Après le Venezuela, le régime iranien sous pression face à une nouvelle vague de contestation
Les autorités iraniennes ont procédé, dans la nuit du jeudi 8 au vendredi 9 janvier, à une coupure massive d’Internet à travers le pays, alors qu’une nouvelle vague de manifestations contre le régime islamique prenait de l’ampleur dans plusieurs grandes villes.

Port-au-Prince, 9 janvier 2026 —Cette mesure intervient après des rassemblements importants, notamment à Téhéran, où des milliers de personnes sont descendues dans les rues pendant plusieurs heures, malgré un important dispositif de sécurité. Selon des témoignages recueillis avant l’interruption du réseau, des manifestants ont occupé plusieurs quartiers de la capitale, tandis que des slogans hostiles au guide suprême, Ali Khamenei, étaient scandés. Des appels au retour de Reza Pahlavi, fils du dernier chah d’Iran vivant en exil, ont également été entendus.
Des mobilisations ont aussi été signalées dans d’autres villes du pays. De courtes vidéos diffusées avant la coupure d’Internet montraient des scènes de forte tension, notamment des bâtiments administratifs endommagés et des véhicules de police ciblés, illustrant une radicalisation progressive du mouvement de contestation.
Une mobilisation élargie au-delà des cercles militants
Cette vague de protestation fait suite à un appel lancé depuis l’étranger par Reza Pahlavi, soutenu par plusieurs groupes politiques, dont des formations kurdes, ainsi que par des réseaux universitaires.
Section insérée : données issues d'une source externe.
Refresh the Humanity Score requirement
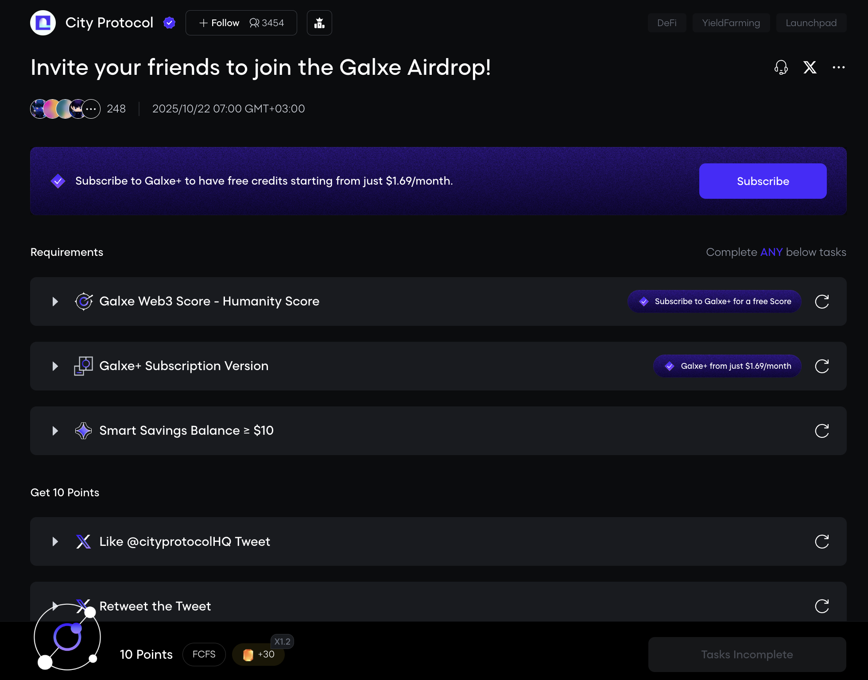The height and width of the screenshot is (680, 868). 822,301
Pour plusieurs observateurs, la mobilisation actuelle dépasse les cercles militants traditionnels et touche une partie plus large de la population urbaine, confrontée à la crise économique, à la répression politique et au manque de perspectives sociales.
La coupure d’Internet, régulièrement utilisée par les autorités iraniennes lors de périodes de troubles, vise à freiner la circulation de l’information et à limiter la coordination entre manifestants. Elle complique également le travail des organisations de défense des droits humains, qui peinent à documenter les arrestations et les violences éventuelles.
Un régime sous surveillance internationale
Depuis la révolution islamique de 1979, l’Iran est gouverné par un système théocratique dominé par l’autorité du guide suprême, appuyé par les Gardiens de la révolution. Le régime est régulièrement critiqué par des organisations internationales pour la restriction des libertés publiques et la répression des mouvements d’opposition.
Ces événements surviennent dans un contexte géopolitique tendu, marqué par les déclarations répétées du président américain, avertissant que toute répression jugée excessive contre les manifestants pourrait entraîner des réponses plus fermes de Washington. Des frappes américaines avaient déjà visé des intérêts iraniens quelques mois plus tôt.
Par ailleurs, l’arrestation récente du président vénézuélien Nicolás Maduro par les forces américaines à Caracas est perçue par certains analystes comme un signal de la volonté de l’administration américaine de passer de la menace à l’action contre des régimes considérés comme hostiles.
Si aucune intervention directe n’est annoncée à ce stade concernant l’Iran, la situation reste suivie de près par la communauté internationale, alors que les autorités iraniennes tentent de contenir une contestation intérieure de plus en plus visible.